The Task Manager 2

The Task Manager 2 is an almost complete re-write of the original Task Manager which has been successfully in use for skim production by BABAR since January 2004. Why such a radical step of a re-write instead of an upgrade.

First, the original Task Manager in continouusly being upgraded and has been adapted for various changes in the skim production procedure. But it also has some significant design flaws. When the Task Manager was designed, BABAR's Computing Model 2 was still under development. Many of the features of the current skim production only developed during the transition from the Objectivity based Computing Model 1 and the Task Manager had to be adjusted to take these into account. The biggest design flaw (for which I take full responsibility) is the treatment of skimming and merging as two separate production steps based on the same production framework. Whereas skimming and merging are in theory very similar, both take data collections as input, do some processing on them, and produce new data collections, the differences are significant enough to make the squeezing of both processing steps into on framework inconveniant and unelegant. Perhaps the biggest disadvantage however is the fact that the processing step of merging depends directly on the skimming.

The Task Manager 2 takes a different approach. Skimming and merging are treated as two steps of the same processing. This does leads to some replication in the database layout.

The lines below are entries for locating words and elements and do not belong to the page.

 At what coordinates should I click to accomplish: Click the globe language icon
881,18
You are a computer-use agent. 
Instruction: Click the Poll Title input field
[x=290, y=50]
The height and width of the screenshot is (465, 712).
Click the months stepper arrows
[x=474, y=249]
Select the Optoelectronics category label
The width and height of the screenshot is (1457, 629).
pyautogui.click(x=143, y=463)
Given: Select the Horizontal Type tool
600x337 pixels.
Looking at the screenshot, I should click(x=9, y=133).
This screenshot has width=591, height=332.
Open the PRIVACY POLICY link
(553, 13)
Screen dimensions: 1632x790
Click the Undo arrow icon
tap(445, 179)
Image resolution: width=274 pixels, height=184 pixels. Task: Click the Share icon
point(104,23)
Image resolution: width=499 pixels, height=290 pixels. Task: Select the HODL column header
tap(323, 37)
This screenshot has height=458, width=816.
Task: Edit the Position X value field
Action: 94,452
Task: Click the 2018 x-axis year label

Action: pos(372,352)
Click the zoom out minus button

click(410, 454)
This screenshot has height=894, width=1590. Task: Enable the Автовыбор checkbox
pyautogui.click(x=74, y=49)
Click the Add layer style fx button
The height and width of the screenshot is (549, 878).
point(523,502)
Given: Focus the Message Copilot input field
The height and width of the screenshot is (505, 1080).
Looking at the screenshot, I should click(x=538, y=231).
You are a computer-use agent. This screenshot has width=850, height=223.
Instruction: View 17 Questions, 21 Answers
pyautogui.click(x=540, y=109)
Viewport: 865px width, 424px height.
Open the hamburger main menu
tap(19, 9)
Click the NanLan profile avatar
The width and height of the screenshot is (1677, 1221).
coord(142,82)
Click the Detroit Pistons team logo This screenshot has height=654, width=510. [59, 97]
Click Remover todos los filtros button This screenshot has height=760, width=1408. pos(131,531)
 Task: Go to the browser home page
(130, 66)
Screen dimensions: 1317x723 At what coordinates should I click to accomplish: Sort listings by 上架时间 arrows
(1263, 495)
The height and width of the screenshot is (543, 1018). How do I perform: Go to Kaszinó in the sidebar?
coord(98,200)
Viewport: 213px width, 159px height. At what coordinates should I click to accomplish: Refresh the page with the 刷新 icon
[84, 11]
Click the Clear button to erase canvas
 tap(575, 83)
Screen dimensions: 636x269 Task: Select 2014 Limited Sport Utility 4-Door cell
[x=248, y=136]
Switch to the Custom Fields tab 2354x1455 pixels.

As can be seen in the database table layout, the table required for skimming and the merging and the joins between them are almost identical. The same is also true in the class design. However this falls beautifully into OO design, since both, the relevant classes for skims and merges, extend from the same base class. For example the class representing the individual jobs submitted to the batch system are called BbkTMSkimJob and BbkTMMergeJob respectively and extend the BbkTMJobs class. So the base class contains all things common to the jobs whereas the inherited classes contain the differences.

The Job Wrapper Package

The second big difference between the original Task Manager and the Task Manager 2 can be found in the Job Wrapper package. The Task Manager wraps the application for skimming and merging with a perl script to allow for preparation of the run environment before processing and job validation and clean up after the actual processing.

The original Task Manager only had very little support for the job wrappers. But with the requirement to run the applications in an increasingly autonomous and isolated (local) environment to allow for scaleability, the job wrappers had to take on more responsibility and the amount of code grew without a proper base. The Task Manager 2 consists of an entire package (BbkJobWrappers) consisting of various utilities required to run the jobs and support processing in the batch queue.

The figure above illustrates dependencies within the main classes (simple utility classes are not shown). The base of the package is a set of perl wrappers around the commonly used commands to interact with the event store and obtain information on data collections, as well as move data around and checksum them. The intermediate level classes resemble the metadata objects stored in the database. Finally the top level classes are built around collections of the intermediate level classes and deal with the metadata that was created by the individual jobs.

Summary

The Task Manager 2 is in its final development and should be launched by the end of 2005/early 2006.